→ **Work item**: Treat the line containing "Click the 学生姓名/手机号 search input field" as the first line of the answer and the last line of the data as its final line, reproducing every line between exactly.

→ **Exercise material**:
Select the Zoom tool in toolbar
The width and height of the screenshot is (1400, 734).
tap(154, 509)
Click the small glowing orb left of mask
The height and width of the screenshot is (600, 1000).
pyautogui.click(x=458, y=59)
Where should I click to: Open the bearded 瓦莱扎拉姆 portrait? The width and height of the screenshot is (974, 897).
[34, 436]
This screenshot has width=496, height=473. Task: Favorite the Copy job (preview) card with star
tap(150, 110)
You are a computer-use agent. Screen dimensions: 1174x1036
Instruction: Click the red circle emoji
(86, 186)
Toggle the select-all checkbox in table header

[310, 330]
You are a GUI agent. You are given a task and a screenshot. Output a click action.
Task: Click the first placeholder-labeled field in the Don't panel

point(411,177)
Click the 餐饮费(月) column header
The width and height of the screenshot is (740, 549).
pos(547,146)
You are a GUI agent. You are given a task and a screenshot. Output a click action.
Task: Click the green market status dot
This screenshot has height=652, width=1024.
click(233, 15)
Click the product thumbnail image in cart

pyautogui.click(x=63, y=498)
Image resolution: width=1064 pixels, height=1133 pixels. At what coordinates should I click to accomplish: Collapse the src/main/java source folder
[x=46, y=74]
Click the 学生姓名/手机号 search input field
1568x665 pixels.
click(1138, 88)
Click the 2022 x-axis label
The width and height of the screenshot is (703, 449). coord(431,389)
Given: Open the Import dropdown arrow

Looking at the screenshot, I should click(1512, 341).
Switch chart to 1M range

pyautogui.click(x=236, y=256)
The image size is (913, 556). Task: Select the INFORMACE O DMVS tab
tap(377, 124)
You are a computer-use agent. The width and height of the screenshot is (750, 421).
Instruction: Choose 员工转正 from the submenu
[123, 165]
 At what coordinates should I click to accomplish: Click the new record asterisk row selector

→ **Output for this exercise**:
Click the 学生姓名/手机号 search input field
1568x665 pixels.
click(1138, 88)
Click the 2022 x-axis label
The width and height of the screenshot is (703, 449). coord(431,389)
Given: Open the Import dropdown arrow

Looking at the screenshot, I should click(1512, 341).
Switch chart to 1M range

pyautogui.click(x=236, y=256)
The image size is (913, 556). Task: Select the INFORMACE O DMVS tab
tap(377, 124)
You are a computer-use agent. The width and height of the screenshot is (750, 421).
Instruction: Choose 员工转正 from the submenu
[123, 165]
 At what coordinates should I click to accomplish: Click the new record asterisk row selector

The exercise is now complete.